Segunda ingestión de
esta dosis terapéutica bloggera. Alta adicción. Weekend Barbitúricos.
Militante de mi conciencia y éste,
mi tratamiento voy intentar dar sagrada sepultura a mis pensamientos, exhumando
mis voces para enterrarlas definitivamente.
Llego frente a la pantalla con una jauría
de voces ladrándome para ser una de ellas la que logre ocupar mi
primer plano mental. Las oigo gritando dentro de mi, una habla sobre la isla
atlántica de Tristão da Acunha. Otra me invita a filosofar sobre una reciente
lectura: Capitalismo vs Talentismo de Juan Carlos Cubeiro. También hay
serpientes dentro de mi, serpientes que inoculan veneno por frases como la de
Eduardo Galeano: La justicia es como la serpientes, sólo muerde a los
descalzos.
Pero no voy a flaquear
mas, no voy a dar más vasos medio llenos, ya se de lo que voy a
versar, no voy a dar más caramelos salados.
Yo, mi mejor adversario.
Hará unos diez años que oí esta sentencia
por primera vez. La ubico en el otoño - invierno del 2004. Recuerdo que me
fastidiara oírla de boca de un jugador de fútbol mediático y en la cresta de la
ola, como fue Anderson Luis de Souza, "Deco" que no de alguien
anónimo al quien poderme comparar des de la humildad y lo alcanzable.
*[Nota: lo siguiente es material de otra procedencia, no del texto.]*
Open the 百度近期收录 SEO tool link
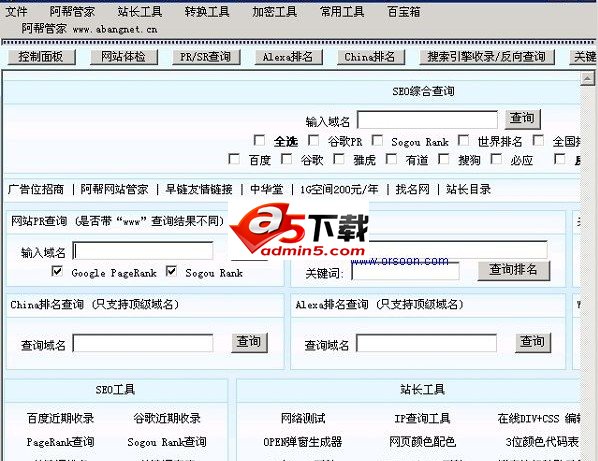Viewport: 598px width, 461px height. tap(60, 418)
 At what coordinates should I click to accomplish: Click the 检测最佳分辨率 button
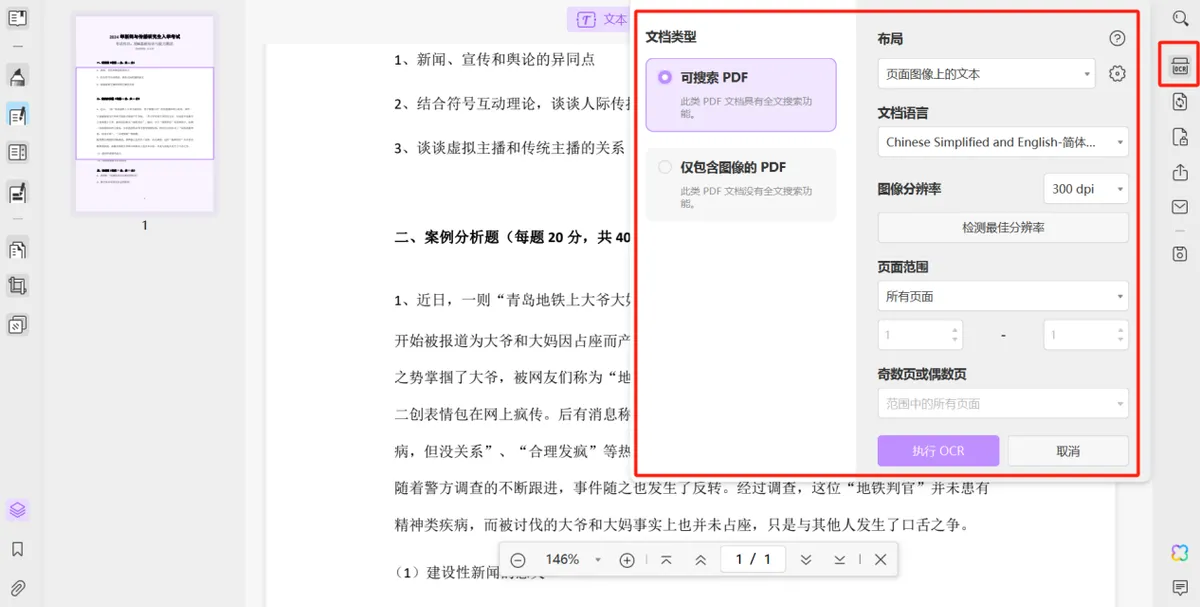(x=1002, y=228)
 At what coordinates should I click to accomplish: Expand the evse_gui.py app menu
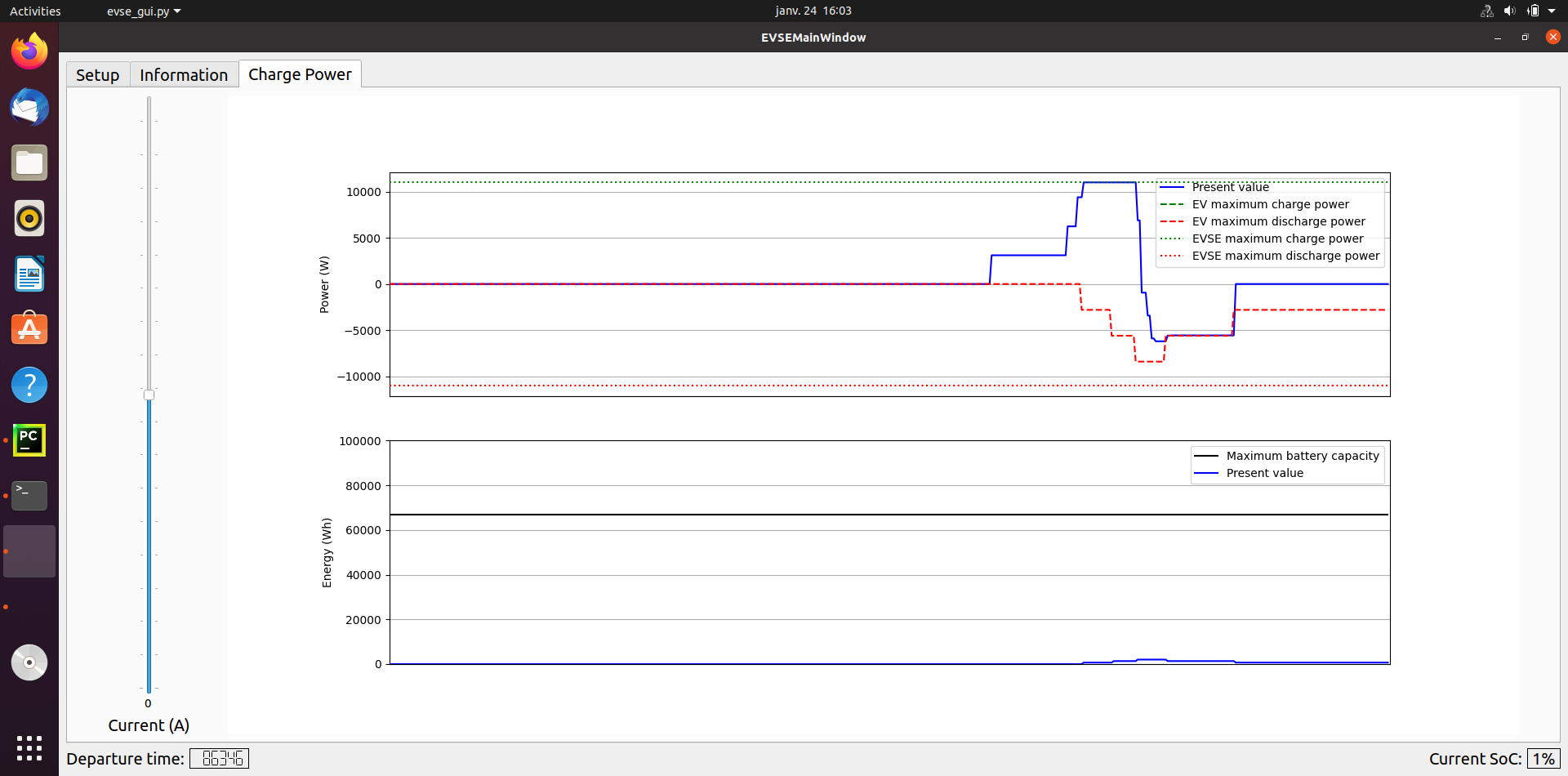[x=144, y=11]
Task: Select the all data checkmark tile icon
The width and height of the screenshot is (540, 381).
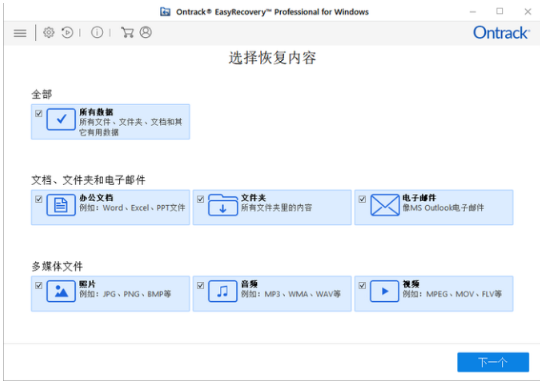Action: 61,119
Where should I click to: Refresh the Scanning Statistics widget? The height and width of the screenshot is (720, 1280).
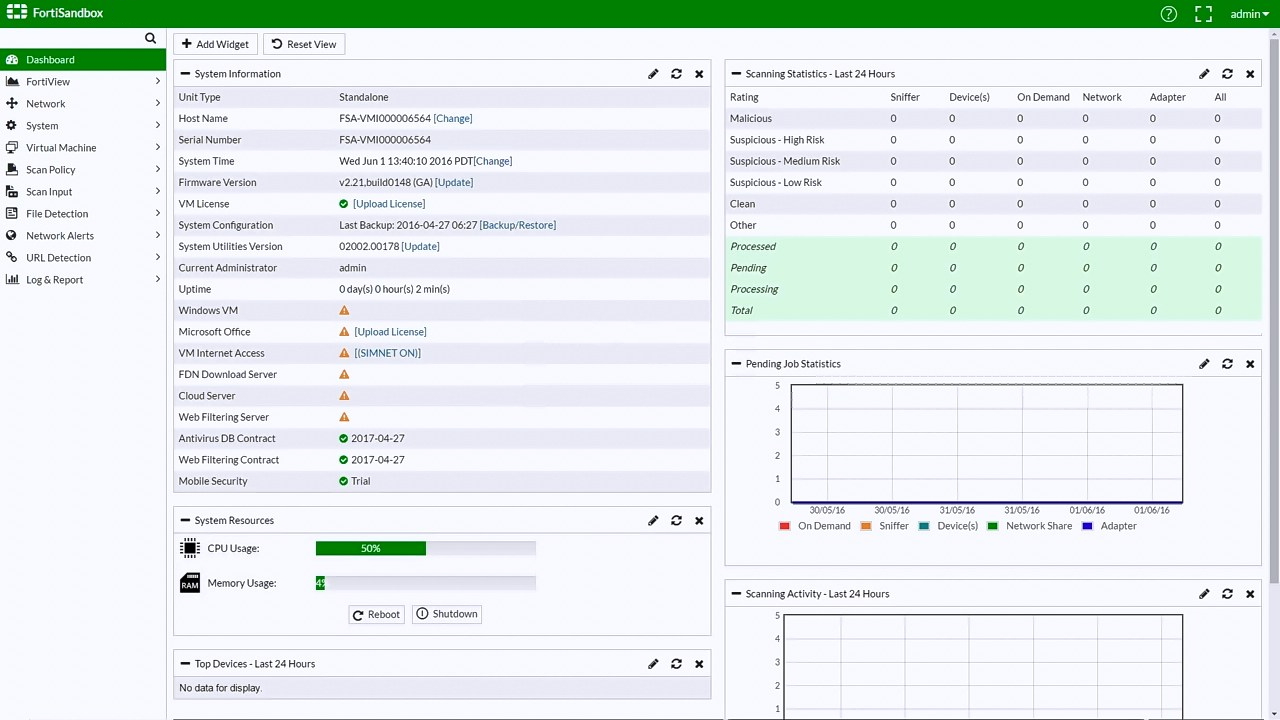pyautogui.click(x=1227, y=74)
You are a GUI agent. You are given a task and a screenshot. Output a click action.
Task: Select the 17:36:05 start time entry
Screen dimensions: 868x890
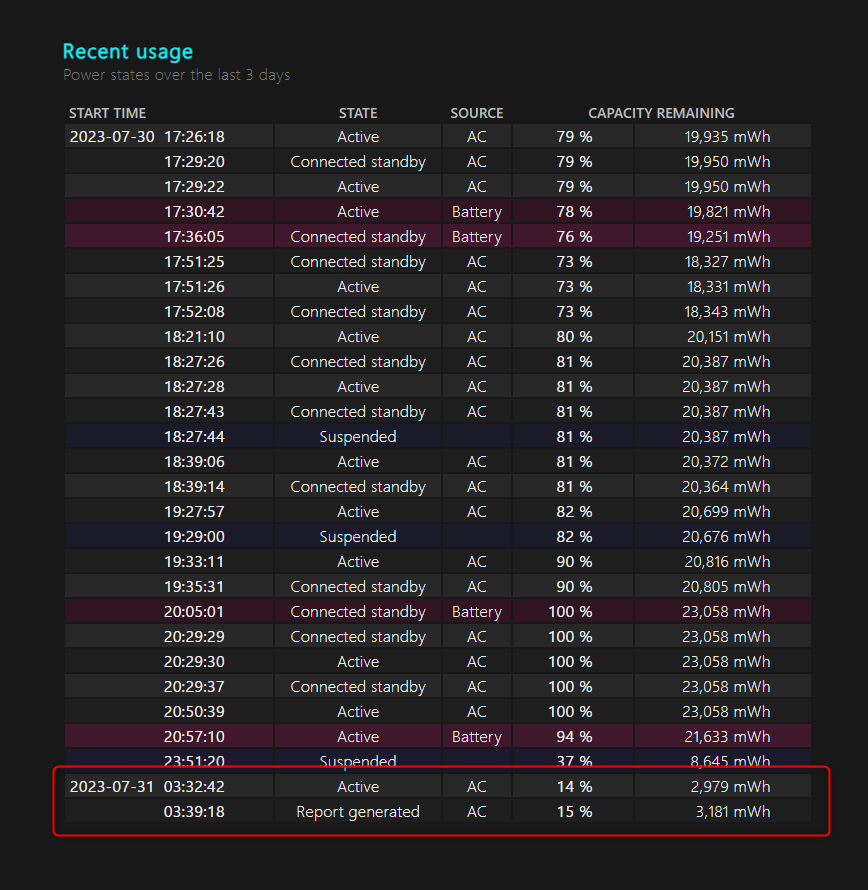[x=194, y=237]
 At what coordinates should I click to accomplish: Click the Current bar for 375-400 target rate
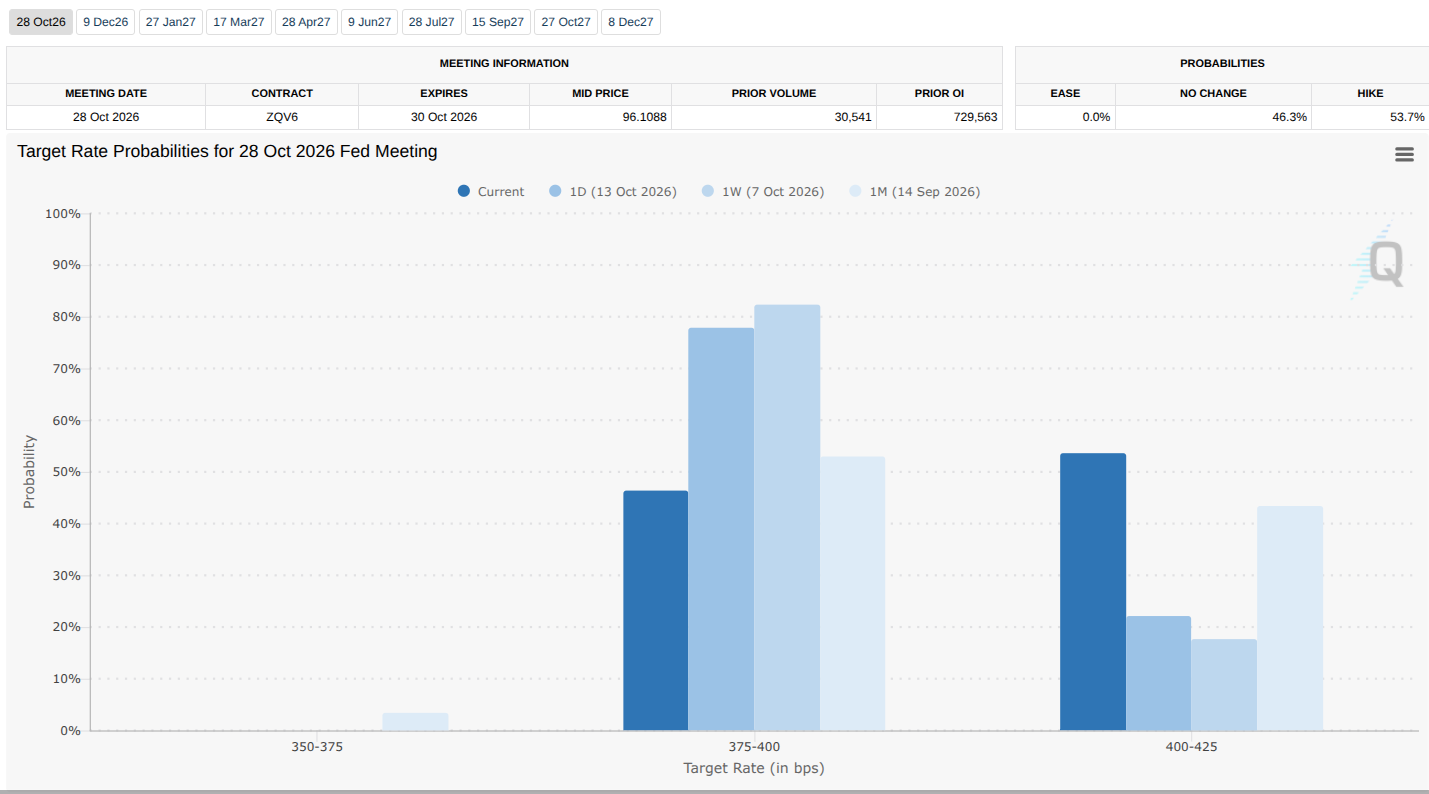[x=656, y=611]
Por
suerte, para mi y para muchos hoy retirado ata más su vida a un fin heroico que
no un fin banal mancillado por contratos futbolísticos. Sería una puñalada
diaria a mis prinicpios verlo anunciar calzoncillos en blanco y negro, o
perfumes afrodisíacos en campañas navideñas. Esa frase que seguro no es suya,
me ha reconfortado una y mil veces haciéndome parecer un pobre descerebrado al
sonreír sin motivo aparente cuando acude a mi. Ese corazón de adolescente,
retador de todo y capaz de enfrentarse a las secuelas del pasado, revivió en mi
ayer noche para darme un triunfo ante mi mismo! Enfréntate a ti!
Para acabar y con permiso de Ignacio
Fornés:
Los tiempos cambian la vida nos hace
crecer el hoy es consecuencia del ayer.